THE FOMO OF “ADVICE”
Advice is unverified information that claims to predict the price movement of a stock. When people follow these “tips”, they almost usually invest their money in the recommended stocks without researching the company.
Mr. Dilip explains the risks of trading on tips. It says: “The movements of a particular stock may be affected by various reasons directly, indirectly or in any way related to that company.

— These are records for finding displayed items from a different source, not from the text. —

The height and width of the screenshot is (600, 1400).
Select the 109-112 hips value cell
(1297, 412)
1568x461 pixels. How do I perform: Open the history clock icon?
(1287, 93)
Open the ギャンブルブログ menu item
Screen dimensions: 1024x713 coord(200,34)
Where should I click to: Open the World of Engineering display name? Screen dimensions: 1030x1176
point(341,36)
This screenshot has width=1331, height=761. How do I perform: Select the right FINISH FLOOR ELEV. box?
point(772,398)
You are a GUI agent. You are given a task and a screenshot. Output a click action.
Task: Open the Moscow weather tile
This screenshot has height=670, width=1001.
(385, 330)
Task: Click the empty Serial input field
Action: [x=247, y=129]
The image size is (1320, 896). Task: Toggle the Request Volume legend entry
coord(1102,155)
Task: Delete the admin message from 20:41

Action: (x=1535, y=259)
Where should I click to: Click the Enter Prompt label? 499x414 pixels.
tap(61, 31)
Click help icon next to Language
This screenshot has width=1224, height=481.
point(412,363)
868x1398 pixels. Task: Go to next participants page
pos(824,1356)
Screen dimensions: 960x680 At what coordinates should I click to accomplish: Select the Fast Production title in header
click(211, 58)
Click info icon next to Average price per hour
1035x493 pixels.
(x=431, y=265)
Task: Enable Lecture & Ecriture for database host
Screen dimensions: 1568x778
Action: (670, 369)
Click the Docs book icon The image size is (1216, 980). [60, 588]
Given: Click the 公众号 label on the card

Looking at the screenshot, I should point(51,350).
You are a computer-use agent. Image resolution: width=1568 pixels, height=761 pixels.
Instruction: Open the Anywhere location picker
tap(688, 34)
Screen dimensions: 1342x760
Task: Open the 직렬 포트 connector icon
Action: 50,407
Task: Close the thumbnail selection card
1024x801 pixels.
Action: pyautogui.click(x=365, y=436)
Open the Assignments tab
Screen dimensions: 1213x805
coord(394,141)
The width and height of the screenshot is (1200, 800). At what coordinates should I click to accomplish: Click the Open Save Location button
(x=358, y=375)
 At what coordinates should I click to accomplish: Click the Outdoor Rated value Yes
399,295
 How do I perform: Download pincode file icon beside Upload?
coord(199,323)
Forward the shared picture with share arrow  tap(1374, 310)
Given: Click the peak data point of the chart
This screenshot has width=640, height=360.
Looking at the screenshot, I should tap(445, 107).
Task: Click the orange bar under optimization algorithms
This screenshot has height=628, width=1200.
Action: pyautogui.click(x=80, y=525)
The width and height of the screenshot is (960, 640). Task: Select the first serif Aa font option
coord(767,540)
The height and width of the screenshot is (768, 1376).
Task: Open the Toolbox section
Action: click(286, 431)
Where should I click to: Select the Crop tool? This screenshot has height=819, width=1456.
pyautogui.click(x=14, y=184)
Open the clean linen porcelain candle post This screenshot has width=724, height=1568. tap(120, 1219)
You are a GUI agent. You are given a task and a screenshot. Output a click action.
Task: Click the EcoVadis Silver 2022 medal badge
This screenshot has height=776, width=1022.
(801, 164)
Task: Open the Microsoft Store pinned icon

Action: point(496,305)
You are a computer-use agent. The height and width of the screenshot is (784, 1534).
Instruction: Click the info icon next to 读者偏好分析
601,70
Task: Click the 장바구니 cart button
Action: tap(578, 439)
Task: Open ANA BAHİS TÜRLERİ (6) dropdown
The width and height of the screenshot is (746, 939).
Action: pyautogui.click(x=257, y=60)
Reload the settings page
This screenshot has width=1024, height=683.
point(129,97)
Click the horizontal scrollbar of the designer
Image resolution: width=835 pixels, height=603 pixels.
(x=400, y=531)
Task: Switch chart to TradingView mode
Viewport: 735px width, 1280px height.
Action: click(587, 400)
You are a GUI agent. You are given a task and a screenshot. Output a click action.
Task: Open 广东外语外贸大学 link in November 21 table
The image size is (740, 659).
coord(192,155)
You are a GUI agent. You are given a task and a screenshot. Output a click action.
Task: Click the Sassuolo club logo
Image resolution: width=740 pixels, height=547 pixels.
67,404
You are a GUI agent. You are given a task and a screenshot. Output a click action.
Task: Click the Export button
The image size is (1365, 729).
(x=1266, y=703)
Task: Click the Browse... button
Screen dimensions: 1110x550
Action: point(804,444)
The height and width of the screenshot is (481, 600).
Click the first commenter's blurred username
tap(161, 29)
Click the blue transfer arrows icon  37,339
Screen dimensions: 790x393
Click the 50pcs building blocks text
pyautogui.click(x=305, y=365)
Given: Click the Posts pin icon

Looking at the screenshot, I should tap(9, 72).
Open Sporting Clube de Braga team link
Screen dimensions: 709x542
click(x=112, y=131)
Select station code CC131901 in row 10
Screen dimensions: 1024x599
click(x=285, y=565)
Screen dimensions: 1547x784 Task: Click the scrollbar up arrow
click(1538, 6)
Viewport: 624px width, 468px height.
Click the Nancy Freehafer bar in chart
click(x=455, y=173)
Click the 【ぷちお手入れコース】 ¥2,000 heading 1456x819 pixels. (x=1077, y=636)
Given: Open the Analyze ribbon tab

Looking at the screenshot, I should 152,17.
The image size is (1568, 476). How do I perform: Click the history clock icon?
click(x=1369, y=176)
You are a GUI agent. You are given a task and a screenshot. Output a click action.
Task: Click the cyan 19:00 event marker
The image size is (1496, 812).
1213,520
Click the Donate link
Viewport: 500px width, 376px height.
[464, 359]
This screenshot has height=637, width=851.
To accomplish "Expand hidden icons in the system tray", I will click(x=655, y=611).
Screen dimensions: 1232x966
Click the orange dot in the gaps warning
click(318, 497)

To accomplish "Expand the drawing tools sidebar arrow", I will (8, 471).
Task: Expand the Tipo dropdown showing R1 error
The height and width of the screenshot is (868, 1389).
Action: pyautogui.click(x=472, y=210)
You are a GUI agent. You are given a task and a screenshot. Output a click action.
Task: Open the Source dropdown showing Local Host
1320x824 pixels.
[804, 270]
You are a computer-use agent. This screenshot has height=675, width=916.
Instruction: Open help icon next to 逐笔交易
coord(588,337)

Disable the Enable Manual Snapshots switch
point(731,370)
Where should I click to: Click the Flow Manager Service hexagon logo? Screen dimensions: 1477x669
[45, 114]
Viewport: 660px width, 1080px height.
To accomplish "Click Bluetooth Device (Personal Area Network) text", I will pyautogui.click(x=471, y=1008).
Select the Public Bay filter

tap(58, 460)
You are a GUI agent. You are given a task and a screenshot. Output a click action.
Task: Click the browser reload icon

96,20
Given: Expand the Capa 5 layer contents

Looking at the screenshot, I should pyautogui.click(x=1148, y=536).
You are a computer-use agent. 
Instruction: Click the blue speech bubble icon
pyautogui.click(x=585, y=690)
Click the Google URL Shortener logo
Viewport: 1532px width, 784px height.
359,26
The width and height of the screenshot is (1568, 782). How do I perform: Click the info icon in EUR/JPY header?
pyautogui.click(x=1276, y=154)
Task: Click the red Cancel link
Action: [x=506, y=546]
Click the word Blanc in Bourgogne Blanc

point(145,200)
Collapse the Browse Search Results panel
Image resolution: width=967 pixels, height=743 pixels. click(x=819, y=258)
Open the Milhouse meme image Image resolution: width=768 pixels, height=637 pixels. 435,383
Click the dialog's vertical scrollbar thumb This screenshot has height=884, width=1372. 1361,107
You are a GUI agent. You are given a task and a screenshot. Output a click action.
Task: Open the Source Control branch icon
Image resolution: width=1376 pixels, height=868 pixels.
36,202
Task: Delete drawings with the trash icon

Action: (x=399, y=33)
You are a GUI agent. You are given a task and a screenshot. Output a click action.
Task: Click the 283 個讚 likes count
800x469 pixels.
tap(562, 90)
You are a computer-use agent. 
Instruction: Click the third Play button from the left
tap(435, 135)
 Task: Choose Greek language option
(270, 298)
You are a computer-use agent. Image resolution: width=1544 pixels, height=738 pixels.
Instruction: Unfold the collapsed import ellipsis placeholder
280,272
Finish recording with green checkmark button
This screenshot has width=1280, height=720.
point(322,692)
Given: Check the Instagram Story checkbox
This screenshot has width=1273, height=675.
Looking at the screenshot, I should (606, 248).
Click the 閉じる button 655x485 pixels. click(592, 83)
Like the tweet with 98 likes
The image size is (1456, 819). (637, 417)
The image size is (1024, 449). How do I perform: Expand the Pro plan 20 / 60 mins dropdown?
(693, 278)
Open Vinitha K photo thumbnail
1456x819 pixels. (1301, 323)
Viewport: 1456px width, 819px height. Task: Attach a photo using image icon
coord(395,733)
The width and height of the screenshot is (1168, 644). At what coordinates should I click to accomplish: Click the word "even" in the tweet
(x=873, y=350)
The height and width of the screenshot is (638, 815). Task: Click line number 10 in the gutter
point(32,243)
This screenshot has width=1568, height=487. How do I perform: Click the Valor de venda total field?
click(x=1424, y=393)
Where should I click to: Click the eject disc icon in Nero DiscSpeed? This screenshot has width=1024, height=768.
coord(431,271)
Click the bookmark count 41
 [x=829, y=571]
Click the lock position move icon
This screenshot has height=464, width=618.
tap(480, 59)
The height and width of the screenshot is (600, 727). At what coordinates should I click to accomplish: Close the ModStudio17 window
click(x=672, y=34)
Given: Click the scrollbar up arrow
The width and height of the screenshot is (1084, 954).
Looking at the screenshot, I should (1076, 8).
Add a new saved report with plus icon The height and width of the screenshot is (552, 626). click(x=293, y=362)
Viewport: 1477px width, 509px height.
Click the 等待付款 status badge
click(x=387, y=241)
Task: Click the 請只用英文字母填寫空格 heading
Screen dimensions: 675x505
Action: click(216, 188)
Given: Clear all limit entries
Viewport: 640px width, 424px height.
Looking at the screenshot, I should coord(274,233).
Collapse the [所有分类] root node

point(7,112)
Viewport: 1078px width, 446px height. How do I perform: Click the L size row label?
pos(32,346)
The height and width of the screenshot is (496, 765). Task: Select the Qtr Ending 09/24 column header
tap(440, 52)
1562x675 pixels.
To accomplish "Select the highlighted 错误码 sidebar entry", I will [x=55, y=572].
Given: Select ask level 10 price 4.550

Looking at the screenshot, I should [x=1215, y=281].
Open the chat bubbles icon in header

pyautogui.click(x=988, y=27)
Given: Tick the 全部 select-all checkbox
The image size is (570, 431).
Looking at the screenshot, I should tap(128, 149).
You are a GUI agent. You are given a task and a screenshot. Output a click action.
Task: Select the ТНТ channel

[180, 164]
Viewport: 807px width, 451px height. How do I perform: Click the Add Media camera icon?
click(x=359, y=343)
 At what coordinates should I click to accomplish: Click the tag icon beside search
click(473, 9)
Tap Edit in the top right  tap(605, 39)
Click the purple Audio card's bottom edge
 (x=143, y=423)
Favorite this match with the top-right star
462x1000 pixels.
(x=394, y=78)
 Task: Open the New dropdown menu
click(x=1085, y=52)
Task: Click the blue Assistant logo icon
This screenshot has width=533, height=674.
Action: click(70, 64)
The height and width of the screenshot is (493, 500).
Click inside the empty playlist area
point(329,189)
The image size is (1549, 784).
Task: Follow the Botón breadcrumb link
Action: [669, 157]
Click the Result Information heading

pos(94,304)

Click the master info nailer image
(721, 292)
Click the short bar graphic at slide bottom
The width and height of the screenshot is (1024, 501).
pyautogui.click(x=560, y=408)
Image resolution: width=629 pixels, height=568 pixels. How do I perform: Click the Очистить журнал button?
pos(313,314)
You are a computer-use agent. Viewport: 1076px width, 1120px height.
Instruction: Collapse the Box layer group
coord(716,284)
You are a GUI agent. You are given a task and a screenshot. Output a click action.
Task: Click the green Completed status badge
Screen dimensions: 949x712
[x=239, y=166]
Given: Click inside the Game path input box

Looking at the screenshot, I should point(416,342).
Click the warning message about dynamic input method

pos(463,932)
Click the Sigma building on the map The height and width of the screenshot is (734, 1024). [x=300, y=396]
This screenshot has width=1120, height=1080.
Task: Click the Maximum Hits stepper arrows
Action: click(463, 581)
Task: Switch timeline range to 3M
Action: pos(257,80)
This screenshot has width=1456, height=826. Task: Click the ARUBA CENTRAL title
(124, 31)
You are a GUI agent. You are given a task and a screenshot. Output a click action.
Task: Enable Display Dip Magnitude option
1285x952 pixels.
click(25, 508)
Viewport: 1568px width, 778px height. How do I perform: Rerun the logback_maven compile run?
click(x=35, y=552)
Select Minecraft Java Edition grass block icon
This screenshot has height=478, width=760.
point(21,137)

Relevant corporate developments of a listed company can be found on the website of the respective stock exchange before being released to any other agency or person/s Any unpublished and sensitive information in the course of a stock obtained through an illegitimate source may be classified as inside information (which is illegal) or completely unreliable – specific developments or government policies that would affect the fortunes of a specific security can be obtained in the public domain Market sentiments that can affect any security can be felt and understood as they arise. as they are published, debated and deliberated on all platforms.He adds that if an investor is aware of the news circulating around the stock, he does not will need any outside information on what to do with the action.
SO WHERE TO INVEST YOUR MONEY?
Asked about the safest funds to invest money in, he says that asset allocation funds, where the fund manager has the discretion to move from one asset to another based on opportunities and market dynamics, can be a smart and effective way to build wealth.